The Provacateurs: Sid Lee CSO, Elana Gorbatyuk

Tell us a bit about yourself, what do you do?

Elana Gorbatyuk, Chief Strategy Officer and Partner at Sid Lee
I head up global strategy for Sid Lee, and help guide the agency into the future with our Executive Team. I also lead various boards of start-ups and not-for-profits organizations.


What did you do before your current role and what led you to where you are now?

I’ve been in leading strategy roles for agencies since 2002. Prior to that, I was an entrepreneur- I had my own branding and digital agency and also started my career in Management Consulting. Sid Lee’s general approach for the industry is what led me here and that, coupled with the people and the way they care for the work, is what keeps me here. It’s highly entrepreneurial and sees links between problems, disciplines, creativity, even people that others miss. This is a progressive, future-oriented place and that’s what keeps it exciting.


How would you define the role of a strategist in your agency?

In short, provocateurs. They use many tools from business strategy, brand strategy, cultural studies + anthropology, architecture, engineering, media, experience + innovation design to provoke insights and ideas able to form strong relationships between brands and people.


How have you seen the role of a strategist been evolving since you first began?

We have seen many shifts in the strategist role over the years. Today, strategists are the orchestrators of smart ideas that have the capacity to solve problems or forge relationships. That means we help our brands figure out the right actions to take, and help ensure the right thing actually gets done or made. Strategists’ ideas can’t sit idle in a 200-page deck somewhere. Instead, we must identify and solve all kinds of problems, not just “marketing” or “communications” problems. Gone are the days where strategists sit alone, crafting the “aha” moment or brief or presentation, anticipating some perfect “tada” moment of insight. Welcome are the days where nuggets of ideas form from input and challenge, conversations and post-its, white walls mixed with sophisticated models and yes, clients too.

 

In your opinion, what are the greatest barriers an aspiring planner/strategist encounters when trying to start their career?

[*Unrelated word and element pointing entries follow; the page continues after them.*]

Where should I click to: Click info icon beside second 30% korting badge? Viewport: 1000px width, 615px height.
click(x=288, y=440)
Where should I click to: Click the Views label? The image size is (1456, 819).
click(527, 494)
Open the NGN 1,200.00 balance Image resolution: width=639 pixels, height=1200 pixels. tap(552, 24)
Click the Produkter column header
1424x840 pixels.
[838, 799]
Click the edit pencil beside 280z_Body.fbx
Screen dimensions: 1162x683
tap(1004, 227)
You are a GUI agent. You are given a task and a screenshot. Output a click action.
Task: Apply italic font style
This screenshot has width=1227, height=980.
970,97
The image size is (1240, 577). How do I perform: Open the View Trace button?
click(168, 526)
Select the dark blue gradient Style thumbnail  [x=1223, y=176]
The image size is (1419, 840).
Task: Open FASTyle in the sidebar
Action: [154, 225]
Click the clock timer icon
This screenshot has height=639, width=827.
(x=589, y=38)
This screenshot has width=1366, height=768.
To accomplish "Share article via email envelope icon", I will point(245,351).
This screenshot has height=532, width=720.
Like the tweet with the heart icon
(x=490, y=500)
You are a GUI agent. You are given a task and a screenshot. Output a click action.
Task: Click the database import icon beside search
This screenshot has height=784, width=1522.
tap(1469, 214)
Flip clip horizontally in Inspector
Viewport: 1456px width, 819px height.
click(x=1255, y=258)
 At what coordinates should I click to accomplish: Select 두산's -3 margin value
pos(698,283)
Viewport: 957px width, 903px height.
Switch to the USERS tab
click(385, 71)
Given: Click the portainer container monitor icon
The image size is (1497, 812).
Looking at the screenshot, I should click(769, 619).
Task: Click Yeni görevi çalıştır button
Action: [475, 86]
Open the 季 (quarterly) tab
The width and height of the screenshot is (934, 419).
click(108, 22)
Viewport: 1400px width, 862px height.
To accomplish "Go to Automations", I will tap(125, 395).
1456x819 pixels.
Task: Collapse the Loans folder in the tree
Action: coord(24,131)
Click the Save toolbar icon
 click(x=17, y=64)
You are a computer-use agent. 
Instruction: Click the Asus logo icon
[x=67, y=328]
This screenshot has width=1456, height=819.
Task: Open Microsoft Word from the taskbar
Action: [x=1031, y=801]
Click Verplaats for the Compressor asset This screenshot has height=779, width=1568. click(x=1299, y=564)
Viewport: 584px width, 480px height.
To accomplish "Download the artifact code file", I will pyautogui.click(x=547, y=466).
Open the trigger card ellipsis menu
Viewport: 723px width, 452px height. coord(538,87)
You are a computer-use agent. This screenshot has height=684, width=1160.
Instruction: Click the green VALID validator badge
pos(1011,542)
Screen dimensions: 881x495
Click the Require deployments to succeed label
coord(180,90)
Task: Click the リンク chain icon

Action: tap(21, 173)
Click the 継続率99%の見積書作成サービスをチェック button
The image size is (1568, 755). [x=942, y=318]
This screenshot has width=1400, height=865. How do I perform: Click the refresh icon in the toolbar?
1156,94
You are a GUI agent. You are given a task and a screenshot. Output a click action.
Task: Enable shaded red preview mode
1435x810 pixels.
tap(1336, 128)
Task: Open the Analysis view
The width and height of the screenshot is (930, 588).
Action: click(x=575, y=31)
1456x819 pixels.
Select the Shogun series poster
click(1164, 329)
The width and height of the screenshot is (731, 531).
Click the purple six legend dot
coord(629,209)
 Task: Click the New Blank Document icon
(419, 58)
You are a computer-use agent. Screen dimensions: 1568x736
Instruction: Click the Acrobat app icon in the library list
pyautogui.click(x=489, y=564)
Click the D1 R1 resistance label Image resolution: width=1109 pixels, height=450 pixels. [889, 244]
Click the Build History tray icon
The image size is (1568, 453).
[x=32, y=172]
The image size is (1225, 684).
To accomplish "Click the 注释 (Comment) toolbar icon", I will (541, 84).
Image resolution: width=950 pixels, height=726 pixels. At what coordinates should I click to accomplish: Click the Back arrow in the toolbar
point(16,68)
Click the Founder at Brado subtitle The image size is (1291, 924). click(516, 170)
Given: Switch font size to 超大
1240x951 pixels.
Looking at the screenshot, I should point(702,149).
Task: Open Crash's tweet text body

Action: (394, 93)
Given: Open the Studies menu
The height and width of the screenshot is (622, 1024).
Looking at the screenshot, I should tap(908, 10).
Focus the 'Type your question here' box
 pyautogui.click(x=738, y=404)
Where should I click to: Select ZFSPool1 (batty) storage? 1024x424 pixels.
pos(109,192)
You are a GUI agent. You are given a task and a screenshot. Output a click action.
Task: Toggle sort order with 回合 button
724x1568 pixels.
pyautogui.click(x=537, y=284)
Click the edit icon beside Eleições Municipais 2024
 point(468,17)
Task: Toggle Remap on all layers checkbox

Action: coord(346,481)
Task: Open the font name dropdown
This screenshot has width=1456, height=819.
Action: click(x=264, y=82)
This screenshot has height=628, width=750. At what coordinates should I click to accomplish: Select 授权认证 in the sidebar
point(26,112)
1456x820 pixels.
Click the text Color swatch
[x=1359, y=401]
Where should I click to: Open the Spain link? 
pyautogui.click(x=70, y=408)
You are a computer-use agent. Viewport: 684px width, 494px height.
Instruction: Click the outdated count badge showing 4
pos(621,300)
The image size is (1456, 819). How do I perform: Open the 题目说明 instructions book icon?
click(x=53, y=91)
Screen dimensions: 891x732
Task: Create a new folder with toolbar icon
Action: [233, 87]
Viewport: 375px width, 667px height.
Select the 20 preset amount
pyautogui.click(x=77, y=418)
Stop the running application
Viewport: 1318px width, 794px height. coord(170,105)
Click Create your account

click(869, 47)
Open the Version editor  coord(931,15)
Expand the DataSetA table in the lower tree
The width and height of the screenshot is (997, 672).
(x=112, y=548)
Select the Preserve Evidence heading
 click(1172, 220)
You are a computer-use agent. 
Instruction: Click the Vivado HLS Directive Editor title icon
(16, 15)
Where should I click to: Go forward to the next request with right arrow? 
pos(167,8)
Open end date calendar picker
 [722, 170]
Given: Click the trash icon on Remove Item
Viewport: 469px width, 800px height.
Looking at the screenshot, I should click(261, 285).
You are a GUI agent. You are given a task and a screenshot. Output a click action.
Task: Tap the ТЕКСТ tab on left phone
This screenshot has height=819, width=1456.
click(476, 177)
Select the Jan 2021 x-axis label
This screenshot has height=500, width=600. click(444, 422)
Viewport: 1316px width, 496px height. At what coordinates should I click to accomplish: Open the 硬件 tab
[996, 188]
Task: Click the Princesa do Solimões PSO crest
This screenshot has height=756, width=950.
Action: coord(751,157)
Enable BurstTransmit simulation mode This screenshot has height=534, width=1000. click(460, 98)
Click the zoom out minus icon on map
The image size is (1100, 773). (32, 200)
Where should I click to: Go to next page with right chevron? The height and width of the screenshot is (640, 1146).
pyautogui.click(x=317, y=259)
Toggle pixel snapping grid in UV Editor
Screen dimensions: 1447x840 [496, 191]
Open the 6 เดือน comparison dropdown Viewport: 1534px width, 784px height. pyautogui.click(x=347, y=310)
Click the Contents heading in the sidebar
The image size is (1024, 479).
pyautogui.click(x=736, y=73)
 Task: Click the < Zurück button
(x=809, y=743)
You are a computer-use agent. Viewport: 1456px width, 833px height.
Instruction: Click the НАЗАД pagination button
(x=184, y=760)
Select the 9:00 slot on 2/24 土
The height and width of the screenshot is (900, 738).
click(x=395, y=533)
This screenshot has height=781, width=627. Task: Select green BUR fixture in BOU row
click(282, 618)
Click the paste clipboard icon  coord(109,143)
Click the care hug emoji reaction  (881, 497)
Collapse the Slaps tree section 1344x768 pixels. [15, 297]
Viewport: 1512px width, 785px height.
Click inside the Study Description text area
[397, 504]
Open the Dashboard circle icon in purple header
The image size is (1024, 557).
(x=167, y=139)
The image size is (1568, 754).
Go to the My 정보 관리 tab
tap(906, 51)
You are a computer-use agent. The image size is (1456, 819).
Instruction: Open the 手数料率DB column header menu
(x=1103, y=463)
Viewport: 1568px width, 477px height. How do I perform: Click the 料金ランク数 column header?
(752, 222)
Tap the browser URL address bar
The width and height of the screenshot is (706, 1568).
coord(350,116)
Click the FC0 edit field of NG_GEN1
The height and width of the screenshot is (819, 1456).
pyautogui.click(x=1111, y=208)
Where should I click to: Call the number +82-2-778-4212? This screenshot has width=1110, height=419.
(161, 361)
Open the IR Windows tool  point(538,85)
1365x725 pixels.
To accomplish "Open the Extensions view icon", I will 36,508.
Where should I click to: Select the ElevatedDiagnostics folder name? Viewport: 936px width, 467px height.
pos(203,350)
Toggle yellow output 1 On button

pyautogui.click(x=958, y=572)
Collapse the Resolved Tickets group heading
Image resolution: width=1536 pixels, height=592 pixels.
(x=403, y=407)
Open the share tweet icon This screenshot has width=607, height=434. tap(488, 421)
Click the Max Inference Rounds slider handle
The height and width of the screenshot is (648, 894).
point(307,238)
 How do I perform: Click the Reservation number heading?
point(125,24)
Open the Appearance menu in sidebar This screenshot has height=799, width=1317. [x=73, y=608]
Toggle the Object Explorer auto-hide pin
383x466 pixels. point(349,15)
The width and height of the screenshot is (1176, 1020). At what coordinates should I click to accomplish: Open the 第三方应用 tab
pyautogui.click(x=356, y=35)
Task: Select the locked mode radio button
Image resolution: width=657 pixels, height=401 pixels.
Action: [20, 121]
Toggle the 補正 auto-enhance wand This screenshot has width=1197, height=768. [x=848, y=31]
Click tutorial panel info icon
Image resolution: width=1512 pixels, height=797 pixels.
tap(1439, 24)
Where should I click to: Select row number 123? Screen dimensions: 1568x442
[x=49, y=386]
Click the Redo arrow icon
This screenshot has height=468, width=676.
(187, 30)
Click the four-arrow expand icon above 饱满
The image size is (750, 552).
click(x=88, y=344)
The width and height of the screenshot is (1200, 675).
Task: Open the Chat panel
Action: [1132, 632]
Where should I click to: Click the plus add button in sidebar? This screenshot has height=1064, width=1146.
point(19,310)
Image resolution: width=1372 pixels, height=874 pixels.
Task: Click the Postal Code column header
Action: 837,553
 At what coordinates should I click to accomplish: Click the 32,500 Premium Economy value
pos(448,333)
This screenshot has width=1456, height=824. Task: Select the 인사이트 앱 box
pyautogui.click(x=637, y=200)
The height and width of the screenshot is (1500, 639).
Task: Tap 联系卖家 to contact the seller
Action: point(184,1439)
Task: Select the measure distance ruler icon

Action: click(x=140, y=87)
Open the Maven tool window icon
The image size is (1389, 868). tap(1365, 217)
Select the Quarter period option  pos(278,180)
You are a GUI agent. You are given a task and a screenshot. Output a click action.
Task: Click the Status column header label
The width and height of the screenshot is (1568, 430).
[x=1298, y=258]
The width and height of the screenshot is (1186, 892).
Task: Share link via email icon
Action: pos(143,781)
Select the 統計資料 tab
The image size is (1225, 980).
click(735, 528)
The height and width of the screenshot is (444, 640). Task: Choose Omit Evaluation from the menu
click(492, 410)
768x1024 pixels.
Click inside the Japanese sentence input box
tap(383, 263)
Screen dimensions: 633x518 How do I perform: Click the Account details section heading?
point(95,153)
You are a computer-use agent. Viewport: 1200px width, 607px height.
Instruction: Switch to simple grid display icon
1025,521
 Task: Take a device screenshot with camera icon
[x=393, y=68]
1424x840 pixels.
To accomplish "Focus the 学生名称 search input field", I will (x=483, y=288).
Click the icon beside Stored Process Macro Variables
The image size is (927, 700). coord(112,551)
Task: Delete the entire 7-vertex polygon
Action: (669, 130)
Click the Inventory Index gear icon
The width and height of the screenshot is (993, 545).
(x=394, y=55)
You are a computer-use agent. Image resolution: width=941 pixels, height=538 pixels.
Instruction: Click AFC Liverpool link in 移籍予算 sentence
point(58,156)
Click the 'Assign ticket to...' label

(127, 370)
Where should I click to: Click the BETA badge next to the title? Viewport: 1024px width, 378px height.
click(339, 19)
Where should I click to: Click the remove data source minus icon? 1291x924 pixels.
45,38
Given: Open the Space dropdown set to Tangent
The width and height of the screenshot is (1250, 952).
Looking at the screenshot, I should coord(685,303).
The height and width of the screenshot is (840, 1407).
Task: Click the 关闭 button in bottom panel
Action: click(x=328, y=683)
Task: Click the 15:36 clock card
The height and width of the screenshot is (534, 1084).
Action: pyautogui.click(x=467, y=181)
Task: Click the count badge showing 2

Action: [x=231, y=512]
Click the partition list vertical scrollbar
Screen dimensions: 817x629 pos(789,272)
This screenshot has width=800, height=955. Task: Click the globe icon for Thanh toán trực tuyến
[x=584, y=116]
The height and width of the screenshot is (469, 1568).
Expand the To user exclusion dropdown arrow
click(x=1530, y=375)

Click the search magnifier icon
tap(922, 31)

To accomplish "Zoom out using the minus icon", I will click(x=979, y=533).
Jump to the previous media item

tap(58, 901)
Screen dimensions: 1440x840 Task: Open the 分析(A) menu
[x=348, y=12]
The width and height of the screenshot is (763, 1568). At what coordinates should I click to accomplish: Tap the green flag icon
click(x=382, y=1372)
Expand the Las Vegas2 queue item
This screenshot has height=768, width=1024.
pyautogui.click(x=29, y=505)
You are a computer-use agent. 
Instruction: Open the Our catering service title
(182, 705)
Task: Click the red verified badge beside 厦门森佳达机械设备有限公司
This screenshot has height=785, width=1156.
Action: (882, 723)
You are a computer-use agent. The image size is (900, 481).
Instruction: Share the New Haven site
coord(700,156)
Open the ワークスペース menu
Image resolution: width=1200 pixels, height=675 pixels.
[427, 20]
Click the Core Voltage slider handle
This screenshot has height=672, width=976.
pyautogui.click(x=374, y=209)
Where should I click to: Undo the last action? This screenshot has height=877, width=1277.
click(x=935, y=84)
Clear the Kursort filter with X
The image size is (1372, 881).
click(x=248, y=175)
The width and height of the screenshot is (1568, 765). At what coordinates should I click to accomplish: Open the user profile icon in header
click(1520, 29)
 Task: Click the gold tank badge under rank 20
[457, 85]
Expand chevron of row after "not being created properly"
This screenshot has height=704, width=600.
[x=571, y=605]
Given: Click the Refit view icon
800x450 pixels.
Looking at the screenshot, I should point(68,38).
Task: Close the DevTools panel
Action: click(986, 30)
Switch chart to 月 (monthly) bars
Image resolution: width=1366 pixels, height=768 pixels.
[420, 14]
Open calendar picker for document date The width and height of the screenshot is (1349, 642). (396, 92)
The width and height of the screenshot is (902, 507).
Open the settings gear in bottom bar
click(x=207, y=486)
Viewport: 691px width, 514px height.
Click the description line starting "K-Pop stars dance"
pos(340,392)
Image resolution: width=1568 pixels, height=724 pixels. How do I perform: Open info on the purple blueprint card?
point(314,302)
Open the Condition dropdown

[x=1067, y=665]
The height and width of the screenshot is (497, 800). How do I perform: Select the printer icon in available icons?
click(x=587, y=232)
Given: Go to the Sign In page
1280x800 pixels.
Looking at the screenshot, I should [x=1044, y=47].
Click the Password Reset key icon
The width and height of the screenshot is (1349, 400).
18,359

I think many firms don’t pay enough attention to how they’ll grow young strategists beyond making them operational for immediate client needs. One aspect consultancies get right is establishing analyst roles for interns and those starting out in their careers. We’ve always had interns and analysts at Sid Lee, and that resourceful experience and rigor of deep research and ethnographic work serves them their entire careers and allows time to experience what strategy actually does with the support and guidance from seasoned professionals. Another barrier we see is case work lacking empathy for human beings. I think its symptomatic of how young talent is taught Marketing and Advertising in higher education—often taught from a brand or product distinction standpoint and lacks deep human insight or empathy for how people experience the world vs. how consumers ride a shopping funnel. Many of us teach at Universities and ask those in commerce or marketing streams to apply learnings from anthropology, sociology, behavioral science, economics, even engineering to design stronger programs, products, and services for brands.


In your time, what have you noticed are the key skills and traits that separate great strategists from the mediocre?

Those that spend more time on the problem, asking questions than running to solve what we “think” the problem is.
Those that take risks to elevate ideas right up until the end, as though there is no end.
Those that admit they don’t have all the answers themselves and go out of their way to bring others in.
Those that back solutions up with data to make it plausible, doable, sellable.
Those that believe when you stop learning, you die.
Those that genuinely care about people and creativity.
Those that understand businesses as much as brands.


How do you avoid getting stuck in a cultural bubble and stay informed on the needs and desires of everyday consumers?

I get out in the world and field like an anthropologist. I talk to, observe, and understand people and places naturally- which gives color and voice to my strategies.
I also include non-advertising people in the strategic process—working with subject matter experts, adjacent field or category experts, scientists, academics, etc.